I need to choose files and directories randomly to act as arguments of file operations like rename, write, read etc. What I was planning to d开发者_C百科o was to make a list of all files and directories with thier paths and randomly select from this list. But, as files and directories are created and deleted in the actual file system, the list also has to be updated. I am finding maintaining the list and updating it in this manner to be inefficient and it also has to be atomic so that a later operation does not access a file that was deleted by a previous operation.

Can you suggest a different way of selecting the files ..maybe someway to do it diretly from the file system...but how would we know paths to files then.

Thanks

I found something interesting here Randomly selecting a file from a tree of directories in a completely fair manner specially in Michael J. Barber's answer, but not being able to follow it completely due to my python ignorance

You don't want to try to maintain a list of files when the filesystem is right there. You should be able to do it right from C. Walk from the root directory, selecting a random file from it. You can pick a random maximum depth, and if you hit a regular file, at or before this, use it. If it's a directory, repeat up to max depth. If it's a special file, maybe start over.

This should be pretty quick. The operation shouldn't have to be atomic. If the file's not there when you want do your operation, try again. Shouldn't be too complicated. You can build the path up as you find your target file. This will be simpler than fussing with the fs directly (I assume you meant at a much lower level) and should be simple to implement.

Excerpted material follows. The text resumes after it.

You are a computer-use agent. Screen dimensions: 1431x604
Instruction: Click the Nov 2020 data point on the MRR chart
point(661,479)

Here is my proposed solution. It is not the fastest, but should be quick (after preparation), use only modest memory, and be "fairly well-distributed". This is, of course, 100% untested and somewhat complex (as complex as maintain a RB-tree or similar, anyway) -- I pitty one for having to use C ;-)

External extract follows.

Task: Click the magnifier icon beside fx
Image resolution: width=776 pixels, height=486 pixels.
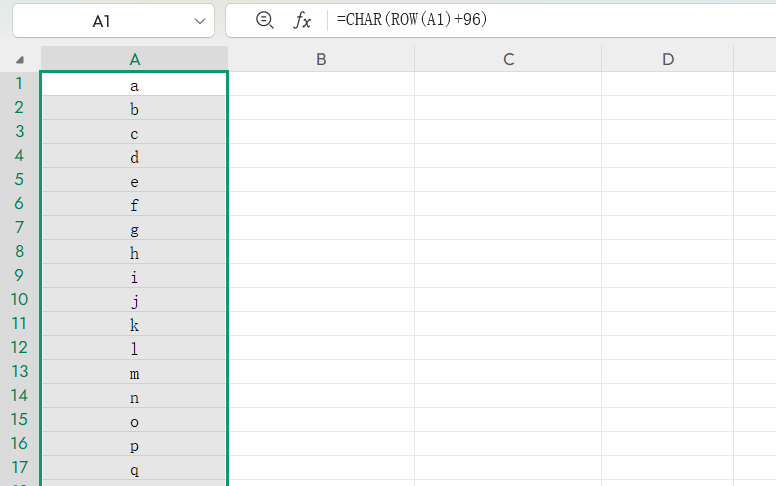Action: pyautogui.click(x=264, y=21)
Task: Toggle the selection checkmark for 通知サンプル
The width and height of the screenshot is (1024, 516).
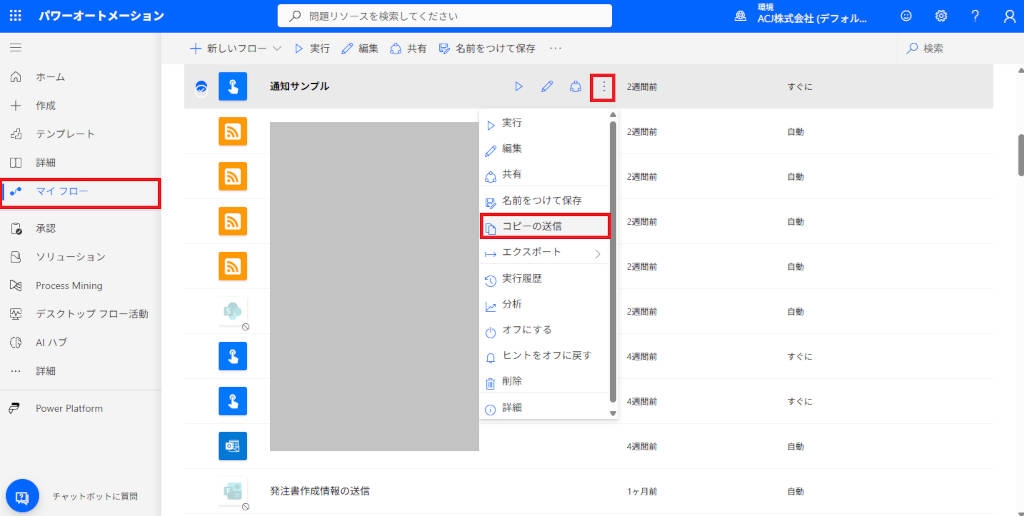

For each directory in the target domain, build a directory tree using a depth-first walk of the filesystem and record the "before" file count (files found to date, in tree) and the "after" file count (the "before" count plus the number of files in directory). It should not store the files themselves. Fast way to find the number of files gives some example C code. It still requires iteration of the directory contents but does not need to store the files themselves.
Count up the total number of files in the tree. (This should really just be the "after" count of the last node in the tree.)
Pick a random number in the range [0, max files).
Navigate to the node in the tree such that the "before" file count <= random number < "after" file count. This is just walking down the (RB-)tree structure and is itself O(lg n) or similar.
Pick a random file in the directory associated with the selected node -- make sure to count the directory again and use this as the [0, limit] in the selection (with a fallback in case of running-off-the-end due to concurrency issues). If the number of files changed, make sure to update the tree with such information. Also update/fix the tree if the directory has been deleted, etc. (The extra full count here shouldn't be as bad as it sounds, as readdir (on average) must already be navigated through 1/2 the entries in the directory. However, the benefit of the re-count, if any, should be explored.)
Repeat steps 2-5 as needed.

Periodically rebuild the entire tree (step #1) to account for filesystems changes. Deleting/adding files will slowly skew the randomness -- step #5 can help to update the tree in certain situations. The frequency of rebuild should be determined through experimentation. It might also be possible to reduce the error introduction with rebuilding the parent/grandparent nodes or [random] child nodes each pass, etc. Using the modified time as a fast way to detect changes may also be worth looking into.

Happy coding.

All you should know is how many files are in each directory in order to pick directory in which you should traverse. Avoid traversing over symbolic links and counting files in symbolic links.

You can use similar solution as pst described.

Example you have 3 directories and there are 20,40 and 1000 files in each. You make total [20,60,1060] and you pick random number 0-1060. if this number if greater or equal 60 you go 3rd folder.

You stop traversing once you reach folder whitout folders.

To find random file trough this path you can apply same trick as before.

This way you will pick any file whit equal probability.